Who: Dr. David Carpenter, Director, Institute for Health & The Environment, University of Albany.
What: Farm-raised salmon
Why: Well, for one thing, in the wild, salmon dine on krill, shrimp, and other, smaller fish. On the fish farm, they’re fed corn and soy based pelletized feed that also happens to include hydrolyzed poultry feathers. Yum! This alone makes farmed salmon much lower in the elements for which we eat salmon in the first place. Secondly, farmed salmon is full of mephitic substances like carcinogens, flame retardants, antibiotics, and pesticides like DDT. Carpenter tells us, “Salmon farmed in Northern Europe is found being served in many US restaurants. You could safely eat THIS fish once every FIVE MONTHS without increasing your cancer risk.”
Instead: Insist on wild caught Alaskan or Pacific salmon ONLY. If you’re looking at a package of frozen salmon that identifies it as having come from the Atlantic ocean, drop it and walk away. There are no fisheries left from which you can purchase wild salmon from the Atlantic.
Who: Rick North, Project Director, Campaign for Safe Food – Oregon Physicians for Social Responsibility, also former CEO, American Cancer Society, Oregon Chapter
What: Milk produced with synthetic hormones
Why: Commercial dairymen treat dairy cows with grown hormones – either rBGH or rBST – to force these cows to produce more milk. Because of these synthetic hormones, the udders of the cows are damaged, more prone to infections and certain parts-per-million of pus is allowed by the USDA in the milk supply. Don’t you just want to rush out and buy some milk NOW? Consuming milk containing this hormone forces the body to produce higher levels on a hormone known as “insulin-like growth factor”. In humans, this contributes to more risk for breast, prostate and colon cancer. “It was believed that IGF-1 would be broken down by the digestive system,” North tells us. “It is interesting to note that rBGH is banned in most industrialized countries but not in the US.”

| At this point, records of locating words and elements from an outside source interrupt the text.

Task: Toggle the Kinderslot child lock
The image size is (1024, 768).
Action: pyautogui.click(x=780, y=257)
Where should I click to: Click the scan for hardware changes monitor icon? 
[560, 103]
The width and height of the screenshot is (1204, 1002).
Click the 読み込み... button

Instead: If you can find it for sale, raw milk really is best, or read the labels on the milk you buy to ensure that it is clearly noted that it is rBGH- or rBST-free, does not contain artificial hormones or is organic.
Who: Michael Harris, Biotech Specialist, Consultant, Manager and Director for Xenon Pharmaceuticals and Genon Corporation.

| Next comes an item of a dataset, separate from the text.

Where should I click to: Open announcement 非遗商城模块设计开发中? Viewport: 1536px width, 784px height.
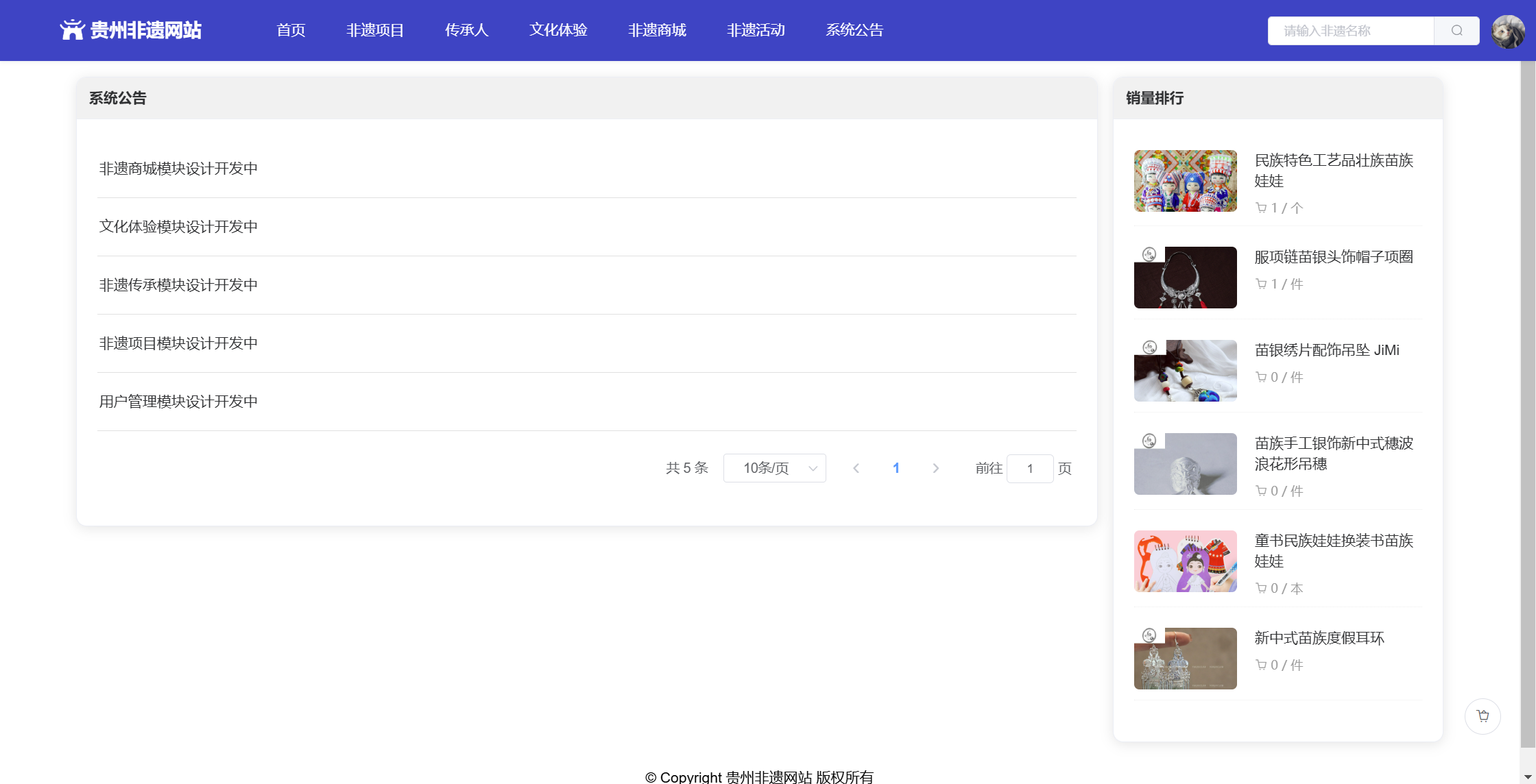point(178,169)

What: Commercial/conventional GMO unfermented soy products
Why: Genetically modified foods have garnered massive concern in the last few years due to DNA and genetic coding that can transfer between species. Soy has been found to affect human hormone production and balances as well as causes cancer. Over eighty percent of the soy grown on this planet is a GMO. The only soy food product truly safe for humans is the fermented varieties. And, even then, make sure that the soy is coming from an organic source.
Instead: Carefully read the labels and make sure that your soy product is fermented, non-GMO and organic.
Who: Mark Kastel, Executive, Agribusiness, Co-director, The Cornucopia Institute
What: Commercially produced apples
Why: Commercially produced apples are soaked in more pesticides than any other fruit. Due to the grafting process utilized to create the trees from common root stock, apples are not able to develop any resistance to insect pests and get doused with pesticides frequently. Of course, the producers of both the apples and the pesticides argue that the slag left on the fruit is not harmful. Kastel responds to this position, “Farm workers have significantly higher rates of many forms of cancer.”
Instead: Grow your own, buy local from a farmer you trust or buy organic.